No need to worry, the two year old took in my concerns, evaluated them and decided the safest place for her hands was… the floor. While she sits on it.
Back in the kid section, I am once again able to marvel about the complete lack of planning when it comes to this space.
It should be a shrine to the imagination, an oasis of opened ended toys and Montessori type learning. Instead we get a play kitchen with one shopping cart. One. And so one, singular child has their arms wrapped around it in a corner, protecting their booty with all limbs, and the other fourteen children are crying because they don’t have a cart.

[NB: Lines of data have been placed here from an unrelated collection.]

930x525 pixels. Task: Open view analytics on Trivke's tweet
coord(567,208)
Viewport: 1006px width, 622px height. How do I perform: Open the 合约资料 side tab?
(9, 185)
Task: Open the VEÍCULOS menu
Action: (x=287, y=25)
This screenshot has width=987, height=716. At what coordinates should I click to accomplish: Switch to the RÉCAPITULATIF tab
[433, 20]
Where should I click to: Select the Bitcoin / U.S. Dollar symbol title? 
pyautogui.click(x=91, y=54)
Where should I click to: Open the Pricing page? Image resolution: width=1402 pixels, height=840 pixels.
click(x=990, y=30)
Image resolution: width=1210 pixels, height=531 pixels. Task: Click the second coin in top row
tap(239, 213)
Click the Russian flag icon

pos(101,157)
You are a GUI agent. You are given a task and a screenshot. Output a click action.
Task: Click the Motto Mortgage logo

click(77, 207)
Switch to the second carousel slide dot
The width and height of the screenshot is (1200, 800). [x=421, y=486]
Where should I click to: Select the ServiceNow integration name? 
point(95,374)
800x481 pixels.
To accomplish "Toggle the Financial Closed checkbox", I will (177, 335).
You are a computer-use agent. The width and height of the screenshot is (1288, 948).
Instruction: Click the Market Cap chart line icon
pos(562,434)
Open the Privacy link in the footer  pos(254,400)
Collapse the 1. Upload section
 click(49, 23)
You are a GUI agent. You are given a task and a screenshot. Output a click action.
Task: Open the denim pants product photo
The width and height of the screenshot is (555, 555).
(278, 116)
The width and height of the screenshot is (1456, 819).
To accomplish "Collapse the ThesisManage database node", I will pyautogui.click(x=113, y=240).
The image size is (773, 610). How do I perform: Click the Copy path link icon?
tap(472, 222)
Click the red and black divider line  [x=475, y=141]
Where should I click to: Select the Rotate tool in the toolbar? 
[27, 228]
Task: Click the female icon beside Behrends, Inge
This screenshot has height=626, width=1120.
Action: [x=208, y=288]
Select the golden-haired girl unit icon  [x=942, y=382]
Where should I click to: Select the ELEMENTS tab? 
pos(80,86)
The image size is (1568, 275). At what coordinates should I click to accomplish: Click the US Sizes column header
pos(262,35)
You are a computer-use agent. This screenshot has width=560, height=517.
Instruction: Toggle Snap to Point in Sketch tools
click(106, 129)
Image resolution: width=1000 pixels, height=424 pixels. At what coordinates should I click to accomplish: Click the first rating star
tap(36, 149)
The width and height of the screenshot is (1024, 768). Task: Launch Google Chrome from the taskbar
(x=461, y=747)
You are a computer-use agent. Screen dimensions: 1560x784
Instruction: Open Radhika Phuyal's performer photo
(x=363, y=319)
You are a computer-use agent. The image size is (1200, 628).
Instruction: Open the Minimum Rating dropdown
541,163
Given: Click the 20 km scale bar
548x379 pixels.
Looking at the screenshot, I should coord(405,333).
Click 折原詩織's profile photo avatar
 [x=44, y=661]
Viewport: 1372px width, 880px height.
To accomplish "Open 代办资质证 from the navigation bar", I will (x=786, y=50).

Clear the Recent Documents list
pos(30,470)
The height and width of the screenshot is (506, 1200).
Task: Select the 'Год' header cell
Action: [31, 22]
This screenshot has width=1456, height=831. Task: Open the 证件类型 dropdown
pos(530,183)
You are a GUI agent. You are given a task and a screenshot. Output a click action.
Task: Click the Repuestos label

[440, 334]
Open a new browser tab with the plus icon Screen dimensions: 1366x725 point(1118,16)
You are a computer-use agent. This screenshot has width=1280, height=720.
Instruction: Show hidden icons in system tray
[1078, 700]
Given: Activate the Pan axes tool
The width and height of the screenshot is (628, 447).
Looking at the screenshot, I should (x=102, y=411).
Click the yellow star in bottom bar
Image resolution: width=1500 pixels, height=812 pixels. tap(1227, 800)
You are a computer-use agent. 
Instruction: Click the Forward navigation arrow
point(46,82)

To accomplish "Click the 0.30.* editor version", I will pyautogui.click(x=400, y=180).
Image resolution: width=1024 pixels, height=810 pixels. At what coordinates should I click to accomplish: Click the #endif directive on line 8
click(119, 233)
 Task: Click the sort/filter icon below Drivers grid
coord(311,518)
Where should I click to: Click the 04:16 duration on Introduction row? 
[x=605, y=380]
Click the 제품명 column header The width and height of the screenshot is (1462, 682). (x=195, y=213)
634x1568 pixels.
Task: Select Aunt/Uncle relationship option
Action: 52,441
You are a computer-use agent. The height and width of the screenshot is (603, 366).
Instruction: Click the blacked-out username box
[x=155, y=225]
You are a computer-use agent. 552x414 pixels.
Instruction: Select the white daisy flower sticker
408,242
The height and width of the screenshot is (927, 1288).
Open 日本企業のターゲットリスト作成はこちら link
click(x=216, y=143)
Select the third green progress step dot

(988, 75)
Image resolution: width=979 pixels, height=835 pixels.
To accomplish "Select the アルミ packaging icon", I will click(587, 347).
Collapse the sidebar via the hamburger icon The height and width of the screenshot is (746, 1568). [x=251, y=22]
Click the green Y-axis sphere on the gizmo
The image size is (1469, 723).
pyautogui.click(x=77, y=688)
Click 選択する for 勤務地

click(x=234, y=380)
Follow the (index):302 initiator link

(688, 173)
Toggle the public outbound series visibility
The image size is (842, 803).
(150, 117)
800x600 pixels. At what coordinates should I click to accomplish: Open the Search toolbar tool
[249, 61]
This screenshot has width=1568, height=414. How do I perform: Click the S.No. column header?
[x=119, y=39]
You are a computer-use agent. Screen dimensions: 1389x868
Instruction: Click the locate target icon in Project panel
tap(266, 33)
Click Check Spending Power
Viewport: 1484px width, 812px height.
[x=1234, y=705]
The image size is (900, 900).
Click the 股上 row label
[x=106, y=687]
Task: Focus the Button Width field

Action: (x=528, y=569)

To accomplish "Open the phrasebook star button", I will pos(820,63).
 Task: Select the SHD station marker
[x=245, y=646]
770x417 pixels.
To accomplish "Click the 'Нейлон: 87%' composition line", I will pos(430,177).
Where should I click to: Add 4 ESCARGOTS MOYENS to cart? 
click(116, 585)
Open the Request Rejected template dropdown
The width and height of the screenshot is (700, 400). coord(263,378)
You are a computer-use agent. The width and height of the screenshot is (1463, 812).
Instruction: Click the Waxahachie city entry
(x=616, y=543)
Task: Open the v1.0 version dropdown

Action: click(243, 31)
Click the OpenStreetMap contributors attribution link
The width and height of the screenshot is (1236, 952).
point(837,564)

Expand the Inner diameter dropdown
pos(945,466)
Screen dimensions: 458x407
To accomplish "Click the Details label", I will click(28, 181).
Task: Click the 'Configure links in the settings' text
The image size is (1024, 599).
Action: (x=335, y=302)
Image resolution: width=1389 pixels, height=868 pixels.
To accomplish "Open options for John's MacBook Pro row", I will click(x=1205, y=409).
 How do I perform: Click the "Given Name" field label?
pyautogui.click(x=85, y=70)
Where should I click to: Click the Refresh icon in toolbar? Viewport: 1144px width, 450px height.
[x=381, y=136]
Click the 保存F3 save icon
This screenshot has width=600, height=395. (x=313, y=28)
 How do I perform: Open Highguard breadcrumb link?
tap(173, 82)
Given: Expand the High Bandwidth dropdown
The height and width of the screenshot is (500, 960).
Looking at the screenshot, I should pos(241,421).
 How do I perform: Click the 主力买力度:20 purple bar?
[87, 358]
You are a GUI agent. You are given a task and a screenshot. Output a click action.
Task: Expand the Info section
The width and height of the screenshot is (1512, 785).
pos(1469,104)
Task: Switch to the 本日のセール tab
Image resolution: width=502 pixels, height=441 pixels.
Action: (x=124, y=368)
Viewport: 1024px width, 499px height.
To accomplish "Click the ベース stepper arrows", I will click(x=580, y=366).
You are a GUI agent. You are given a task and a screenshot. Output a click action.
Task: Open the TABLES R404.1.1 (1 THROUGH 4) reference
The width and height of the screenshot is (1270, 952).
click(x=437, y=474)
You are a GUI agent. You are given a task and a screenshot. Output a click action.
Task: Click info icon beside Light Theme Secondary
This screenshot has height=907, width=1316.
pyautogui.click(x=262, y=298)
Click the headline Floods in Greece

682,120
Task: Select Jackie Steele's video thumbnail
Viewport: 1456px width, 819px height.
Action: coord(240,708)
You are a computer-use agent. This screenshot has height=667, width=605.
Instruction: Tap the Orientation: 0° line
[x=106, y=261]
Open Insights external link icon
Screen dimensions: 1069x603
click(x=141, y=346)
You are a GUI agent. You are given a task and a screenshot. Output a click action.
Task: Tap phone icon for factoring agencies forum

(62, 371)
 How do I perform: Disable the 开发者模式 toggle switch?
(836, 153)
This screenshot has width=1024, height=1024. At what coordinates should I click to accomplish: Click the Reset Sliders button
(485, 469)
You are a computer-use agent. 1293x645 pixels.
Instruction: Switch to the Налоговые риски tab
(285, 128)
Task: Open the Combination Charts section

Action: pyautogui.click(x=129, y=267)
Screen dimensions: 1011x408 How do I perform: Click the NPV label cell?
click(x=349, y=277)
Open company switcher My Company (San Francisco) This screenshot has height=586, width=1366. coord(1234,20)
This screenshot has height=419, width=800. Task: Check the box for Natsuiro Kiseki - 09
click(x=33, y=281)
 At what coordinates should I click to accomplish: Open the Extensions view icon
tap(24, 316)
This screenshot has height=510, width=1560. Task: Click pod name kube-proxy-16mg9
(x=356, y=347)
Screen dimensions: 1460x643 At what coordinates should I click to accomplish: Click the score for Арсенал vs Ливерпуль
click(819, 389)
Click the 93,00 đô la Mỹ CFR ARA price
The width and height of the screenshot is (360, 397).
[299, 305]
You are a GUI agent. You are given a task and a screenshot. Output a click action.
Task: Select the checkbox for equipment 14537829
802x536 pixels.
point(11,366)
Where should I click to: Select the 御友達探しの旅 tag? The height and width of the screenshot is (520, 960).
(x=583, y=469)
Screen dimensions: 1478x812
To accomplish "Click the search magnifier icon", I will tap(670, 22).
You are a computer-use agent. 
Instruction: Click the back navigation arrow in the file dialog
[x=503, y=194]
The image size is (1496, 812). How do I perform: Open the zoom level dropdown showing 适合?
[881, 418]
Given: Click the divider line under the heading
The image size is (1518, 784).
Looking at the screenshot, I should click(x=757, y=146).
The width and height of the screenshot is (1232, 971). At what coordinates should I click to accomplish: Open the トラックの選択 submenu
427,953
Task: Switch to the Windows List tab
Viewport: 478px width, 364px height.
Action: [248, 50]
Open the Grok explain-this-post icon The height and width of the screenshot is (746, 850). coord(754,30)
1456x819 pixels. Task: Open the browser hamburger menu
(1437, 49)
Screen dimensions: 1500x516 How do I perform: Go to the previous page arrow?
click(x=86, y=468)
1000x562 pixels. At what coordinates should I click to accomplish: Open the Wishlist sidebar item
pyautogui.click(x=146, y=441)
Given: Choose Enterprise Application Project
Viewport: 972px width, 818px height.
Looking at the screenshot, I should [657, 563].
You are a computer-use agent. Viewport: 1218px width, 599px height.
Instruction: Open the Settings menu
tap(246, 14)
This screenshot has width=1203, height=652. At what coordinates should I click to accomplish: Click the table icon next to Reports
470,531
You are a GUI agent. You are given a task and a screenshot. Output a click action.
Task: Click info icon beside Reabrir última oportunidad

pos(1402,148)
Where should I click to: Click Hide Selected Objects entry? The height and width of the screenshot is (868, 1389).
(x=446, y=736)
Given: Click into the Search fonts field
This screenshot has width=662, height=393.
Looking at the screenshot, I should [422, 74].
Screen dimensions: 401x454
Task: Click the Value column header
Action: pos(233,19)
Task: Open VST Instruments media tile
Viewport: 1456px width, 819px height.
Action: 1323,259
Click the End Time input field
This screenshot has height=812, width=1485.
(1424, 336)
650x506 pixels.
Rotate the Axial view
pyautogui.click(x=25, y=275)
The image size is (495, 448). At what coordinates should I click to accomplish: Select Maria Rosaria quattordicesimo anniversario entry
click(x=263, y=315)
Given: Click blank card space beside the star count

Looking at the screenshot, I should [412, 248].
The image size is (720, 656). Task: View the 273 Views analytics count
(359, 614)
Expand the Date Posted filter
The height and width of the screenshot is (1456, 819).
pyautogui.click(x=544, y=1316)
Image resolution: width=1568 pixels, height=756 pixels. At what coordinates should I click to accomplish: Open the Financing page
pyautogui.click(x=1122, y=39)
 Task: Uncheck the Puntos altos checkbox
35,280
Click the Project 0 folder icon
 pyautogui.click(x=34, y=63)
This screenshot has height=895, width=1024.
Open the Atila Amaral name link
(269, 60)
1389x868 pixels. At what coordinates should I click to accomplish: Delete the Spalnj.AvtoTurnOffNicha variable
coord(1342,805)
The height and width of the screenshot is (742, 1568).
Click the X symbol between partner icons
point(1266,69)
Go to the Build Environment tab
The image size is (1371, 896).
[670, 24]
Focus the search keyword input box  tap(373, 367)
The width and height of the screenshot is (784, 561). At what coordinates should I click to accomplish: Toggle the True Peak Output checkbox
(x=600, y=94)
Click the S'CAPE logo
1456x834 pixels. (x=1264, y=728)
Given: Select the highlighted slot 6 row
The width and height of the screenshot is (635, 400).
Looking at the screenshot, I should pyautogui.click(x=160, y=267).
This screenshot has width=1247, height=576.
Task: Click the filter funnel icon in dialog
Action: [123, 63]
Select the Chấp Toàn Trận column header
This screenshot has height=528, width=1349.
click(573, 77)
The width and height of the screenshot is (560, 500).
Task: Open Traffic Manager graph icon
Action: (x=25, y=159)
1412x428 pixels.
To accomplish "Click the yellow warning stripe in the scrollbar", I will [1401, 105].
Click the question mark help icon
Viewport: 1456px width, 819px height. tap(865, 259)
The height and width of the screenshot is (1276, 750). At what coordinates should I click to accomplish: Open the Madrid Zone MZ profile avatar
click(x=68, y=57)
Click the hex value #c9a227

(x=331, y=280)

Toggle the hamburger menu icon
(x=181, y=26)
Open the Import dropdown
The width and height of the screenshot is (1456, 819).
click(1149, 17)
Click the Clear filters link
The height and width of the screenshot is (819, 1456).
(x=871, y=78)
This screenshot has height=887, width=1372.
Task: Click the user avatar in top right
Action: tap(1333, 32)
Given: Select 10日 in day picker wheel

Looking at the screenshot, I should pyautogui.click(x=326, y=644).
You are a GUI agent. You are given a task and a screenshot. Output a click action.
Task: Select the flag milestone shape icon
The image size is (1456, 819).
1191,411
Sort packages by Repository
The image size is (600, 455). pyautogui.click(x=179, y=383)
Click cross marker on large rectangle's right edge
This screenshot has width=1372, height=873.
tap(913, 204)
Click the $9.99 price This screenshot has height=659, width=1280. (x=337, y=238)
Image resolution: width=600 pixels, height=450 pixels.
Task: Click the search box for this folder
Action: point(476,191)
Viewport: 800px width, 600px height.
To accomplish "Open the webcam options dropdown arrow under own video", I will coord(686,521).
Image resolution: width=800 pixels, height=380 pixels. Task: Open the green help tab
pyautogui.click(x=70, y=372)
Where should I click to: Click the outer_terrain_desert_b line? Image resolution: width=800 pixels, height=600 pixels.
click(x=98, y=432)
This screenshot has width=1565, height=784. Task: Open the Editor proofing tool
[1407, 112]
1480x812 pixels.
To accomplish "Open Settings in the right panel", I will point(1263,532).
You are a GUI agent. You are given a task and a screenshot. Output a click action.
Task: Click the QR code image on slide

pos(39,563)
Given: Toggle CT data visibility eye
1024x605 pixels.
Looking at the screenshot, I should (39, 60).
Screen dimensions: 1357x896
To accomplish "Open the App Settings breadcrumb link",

Oh, and the alphabet puzzle has… 11 letters. I hear they all aren’t that important, anyway. The block table has become some kind of dodge ball game spearheaded by a child two feet taller than everyone else here who looks like he is most certainly nine years old. Whatever is happened over in that corner looks more intense than most sports I’ve had the misfortune to watch on tv.
But we’re fine- we have a book about a unicorn who doesn’t like peaches, which apparently is a cautionary tale intended to give my children an understanding of social justice because that’s important when you are three. We’ve effectively fried our brains on electronics and no one has suffered a traumatic brain injury from the block throwing hulk.
We might actually make it out in one piece, but then I see it- the sumo squat stance of a toddler who is peeing in the middle of the floor, and holding her butt at the same time. On cue, the adorable, if aggressive, cart-hoarder pukes on the carpet.
Pee covered, germy, over and under- stimulated toddlers, a crying baby, and a mom make it back to the car.
“It’s just the library, for goodness sake!” I think to myself. I’ve had surgeries that were less painful than that. I’ve flown across the country with nap-striking toddlers with more minimal mishap. I’ve had a day at the hospital with less infectious diseases.
And that was the last time we ever set foot in a library.